Before Covid, community colleges did progress on completion rates and the reduction of equity gaps. A new Vision for success and funding formula award-winning colleges that have increased the number of students graduating with a degree or certificate in a timely manner, or improved outcomes for disadvantaged students and areas of the state with low academic achievement.
When the coronavirus shut down in-person classes, however, California Community Colleges (CCCs) were ill-equipped to adapt to the new environment.
Since 2014, the state has provided funding to colleges that offered online classes to students across the state. As of spring 2020, the majority of colleges were participating, but relatively few courses were offered. Colleges and professors made a heroic effort to move immediately to online classes, but the lack of expertise and preparation caused major disruption.
Research undertaken at the start of the pandemic indicates that students least prepared for college struggled to make the transition. Some did not have reliable Internet access or computers. Others simply couldn’t adapt to the unfamiliar online format or missed the in-person interactions on campus.
Two years later, colleges have dramatically improved their online offerings. State and federal investments in broadband for low-income and rural areas are also helpful. A CIPP study found that internet access for low-income people increased from 60% to 70% in California from spring 2020 to spring 2021, but 41% still lacked full internet and device access to educational purposes.
To ensure continued progress, new state and federal funding must ensure that low-income households have broadband access and the means to pay for Internet service.
More broadly, the Covid earthquake has permanently fractured the landscape of American society. Many middle- and upper-income people are working from home, while others, often people of color, continue to perform low-wage in-person jobs.
While the sudden shift to online education has been difficult for community college students, it’s also creating new opportunities, especially for those working outside the home. Their job, family obligations, or health issues may limit their ability to attend campus regularly. Child care, travel and parking costs can aggravate their precarious financial situation.
In fact, a fall 2021 survey by the Office of the Chancellor of Community Colleges found that less than a quarter of students of all ethnicities preferred in-person classes only. A majority wanted hybrid options and about 28% wanted all online courses.
Additionally, the Chancellor’s Office reports that some older students have taken more units since online courses have become widely available and are completing their studies faster.
To accelerate this progress, online courses must be engaging and easily accessible, with opportunities to interact directly with professors and students in the classroom. Counseling and health services should be upgraded to ensure equal access for online students.
California Universities and California State Universities could also be part of the solution by offering more online degrees. Many are at capacity and rejecting qualified community college graduates. The number of transfers refused at the CSU quintupled from 2009 to 2019.
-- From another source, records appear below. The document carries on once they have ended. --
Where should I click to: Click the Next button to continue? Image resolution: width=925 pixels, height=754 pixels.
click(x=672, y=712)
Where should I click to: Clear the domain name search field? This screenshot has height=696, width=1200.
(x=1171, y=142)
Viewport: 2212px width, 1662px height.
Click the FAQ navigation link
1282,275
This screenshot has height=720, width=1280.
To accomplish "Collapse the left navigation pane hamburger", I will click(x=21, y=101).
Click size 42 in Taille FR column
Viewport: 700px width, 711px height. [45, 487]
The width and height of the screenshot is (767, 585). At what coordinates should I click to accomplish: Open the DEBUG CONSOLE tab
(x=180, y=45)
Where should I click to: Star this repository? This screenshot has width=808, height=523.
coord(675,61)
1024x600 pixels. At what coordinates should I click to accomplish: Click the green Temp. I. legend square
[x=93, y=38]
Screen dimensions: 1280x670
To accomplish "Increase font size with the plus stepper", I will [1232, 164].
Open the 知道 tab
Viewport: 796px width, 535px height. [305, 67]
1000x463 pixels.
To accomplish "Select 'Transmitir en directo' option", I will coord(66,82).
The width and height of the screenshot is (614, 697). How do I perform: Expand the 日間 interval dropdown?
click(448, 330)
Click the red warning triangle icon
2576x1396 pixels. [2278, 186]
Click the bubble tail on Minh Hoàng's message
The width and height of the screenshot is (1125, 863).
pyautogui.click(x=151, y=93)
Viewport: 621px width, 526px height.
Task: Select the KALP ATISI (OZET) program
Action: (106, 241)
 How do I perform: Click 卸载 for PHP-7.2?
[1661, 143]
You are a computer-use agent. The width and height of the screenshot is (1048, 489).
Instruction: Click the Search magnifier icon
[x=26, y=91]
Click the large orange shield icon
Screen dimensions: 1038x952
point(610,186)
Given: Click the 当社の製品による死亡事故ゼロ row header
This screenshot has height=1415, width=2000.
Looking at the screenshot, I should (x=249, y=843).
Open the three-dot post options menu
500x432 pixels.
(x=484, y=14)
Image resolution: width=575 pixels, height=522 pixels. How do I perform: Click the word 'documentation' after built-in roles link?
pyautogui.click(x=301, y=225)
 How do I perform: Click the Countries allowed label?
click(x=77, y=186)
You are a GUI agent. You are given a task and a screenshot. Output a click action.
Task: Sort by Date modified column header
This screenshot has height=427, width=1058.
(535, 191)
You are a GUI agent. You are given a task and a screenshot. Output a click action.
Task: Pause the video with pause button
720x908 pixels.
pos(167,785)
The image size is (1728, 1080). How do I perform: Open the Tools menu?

Even with funding to expand enrollment at UC and CSU in the governor’s new budget review, many community college students who prefer to attend a university closer to home will be turned away.
Meanwhile, competitors have swept away, with western governors, Arizona State and others offering easy-to-access transfers to respectable online licensing programs. Community colleges welcome institutions that provide more options for their graduates, but California universities are missing an opportunity to educate more students without costly investments in facilities.
More worryingly, for-profit colleges aggressively target transfer students to California, often leaving them with large debt and a degree of dubious worth if they graduate.
Governor Gavin Newsom’s May Budget revision Judiciously provides $125 million in annual funding to improve community college capacity for online education, plus $750 million in block grants and $100 million for technology infrastructure.
The stage is set for colleges to take advantage of the current revenue boom and ensure students who prefer online courses have easy access to technology, an effective curriculum, and the support they need to succeed. It’s time to act now, before the next Big One arrives.
Tom Epstein is a member and former president of California Community College Board of Governors. This comment reflects his personal opinion and not the official position of the Council.